- [Prompt]: Rewrite every line of the listing as a JSON list of strings, one string per line, leaving out blank lines.

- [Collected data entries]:
——————

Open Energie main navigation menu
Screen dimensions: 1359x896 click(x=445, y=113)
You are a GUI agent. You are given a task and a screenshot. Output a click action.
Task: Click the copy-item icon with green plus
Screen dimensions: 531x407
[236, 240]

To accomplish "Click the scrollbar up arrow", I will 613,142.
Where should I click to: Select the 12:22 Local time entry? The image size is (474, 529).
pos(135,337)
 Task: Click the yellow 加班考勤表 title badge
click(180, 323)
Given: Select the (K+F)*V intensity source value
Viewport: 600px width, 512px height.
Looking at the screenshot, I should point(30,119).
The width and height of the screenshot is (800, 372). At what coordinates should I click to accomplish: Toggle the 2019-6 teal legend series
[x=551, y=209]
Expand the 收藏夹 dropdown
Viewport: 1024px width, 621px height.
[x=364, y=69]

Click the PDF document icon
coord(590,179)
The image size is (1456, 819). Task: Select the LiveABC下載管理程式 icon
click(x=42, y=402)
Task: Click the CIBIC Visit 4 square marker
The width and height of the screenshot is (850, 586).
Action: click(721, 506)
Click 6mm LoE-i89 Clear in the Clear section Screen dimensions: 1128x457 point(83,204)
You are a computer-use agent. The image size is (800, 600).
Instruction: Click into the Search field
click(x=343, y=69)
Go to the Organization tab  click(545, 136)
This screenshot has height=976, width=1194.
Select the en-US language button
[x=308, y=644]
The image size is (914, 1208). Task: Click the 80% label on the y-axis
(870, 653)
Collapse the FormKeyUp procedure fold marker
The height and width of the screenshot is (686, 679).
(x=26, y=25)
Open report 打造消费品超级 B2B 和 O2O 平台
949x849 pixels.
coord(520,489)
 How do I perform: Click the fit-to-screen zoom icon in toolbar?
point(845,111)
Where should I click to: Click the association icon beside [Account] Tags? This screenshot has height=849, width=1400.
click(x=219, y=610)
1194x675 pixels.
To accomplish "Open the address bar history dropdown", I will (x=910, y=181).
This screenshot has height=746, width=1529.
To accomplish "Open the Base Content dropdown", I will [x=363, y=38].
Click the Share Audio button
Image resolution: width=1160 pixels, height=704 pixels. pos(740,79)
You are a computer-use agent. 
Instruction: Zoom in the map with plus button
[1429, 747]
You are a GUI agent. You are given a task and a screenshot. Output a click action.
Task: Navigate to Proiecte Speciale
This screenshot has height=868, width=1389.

——————

- [Full response]:
[
  "Open Energie main navigation menu",
  "Screen dimensions: 1359x896 click(x=445, y=113)",
  "You are a GUI agent. You are given a task and a screenshot. Output a click action.",
  "Task: Click the copy-item icon with green plus",
  "Screen dimensions: 531x407",
  "[236, 240]",
  "To accomplish \"Click the scrollbar up arrow\", I will 613,142.",
  "Where should I click to: Select the 12:22 Local time entry? The image size is (474, 529).",
  "pos(135,337)",
  " Task: Click the yellow 加班考勤表 title badge",
  "click(180, 323)",
  "Given: Select the (K+F)*V intensity source value",
  "Viewport: 600px width, 512px height.",
  "Looking at the screenshot, I should point(30,119).",
  "The width and height of the screenshot is (800, 372). At what coordinates should I click to accomplish: Toggle the 2019-6 teal legend series",
  "[x=551, y=209]",
  "Expand the 收藏夹 dropdown",
  "Viewport: 1024px width, 621px height.",
  "[x=364, y=69]",
  "Click the PDF document icon",
  "coord(590,179)",
  "The image size is (1456, 819). Task: Select the LiveABC下載管理程式 icon",
  "click(x=42, y=402)",
  "Task: Click the CIBIC Visit 4 square marker",
  "The width and height of the screenshot is (850, 586).",
  "Action: click(721, 506)",
  "Click 6mm LoE-i89 Clear in the Clear section Screen dimensions: 1128x457 point(83,204)",
  "You are a computer-use agent. The image size is (800, 600).",
  "Instruction: Click into the Search field",
  "click(x=343, y=69)",
  "Go to the Organization tab  click(545, 136)",
  "This screenshot has height=976, width=1194.",
  "Select the en-US language button",
  "[x=308, y=644]",
  "The image size is (914, 1208). Task: Click the 80% label on the y-axis",
  "(870, 653)",
  "Collapse the FormKeyUp procedure fold marker",
  "The height and width of the screenshot is (686, 679).",
  "(x=26, y=25)",
  "Open report 打造消费品超级 B2B 和 O2O 平台",
  "949x849 pixels.",
  "coord(520,489)",
  " How do I perform: Click the fit-to-screen zoom icon in toolbar?",
  "point(845,111)",
  "Where should I click to: Click the association icon beside [Account] Tags? This screenshot has height=849, width=1400.",
  "click(x=219, y=610)",
  "1194x675 pixels.",
  "To accomplish \"Open the address bar history dropdown\", I will (x=910, y=181).",
  "This screenshot has height=746, width=1529.",
  "To accomplish \"Open the Base Content dropdown\", I will [x=363, y=38].",
  "Click the Share Audio button",
  "Image resolution: width=1160 pixels, height=704 pixels. pos(740,79)",
  "You are a computer-use agent. ",
  "Instruction: Zoom in the map with plus button",
  "[1429, 747]",
  "You are a GUI agent. You are given a task and a screenshot. Output a click action.",
  "Task: Navigate to Proiecte Speciale",
  "This screenshot has height=868, width=1389."
]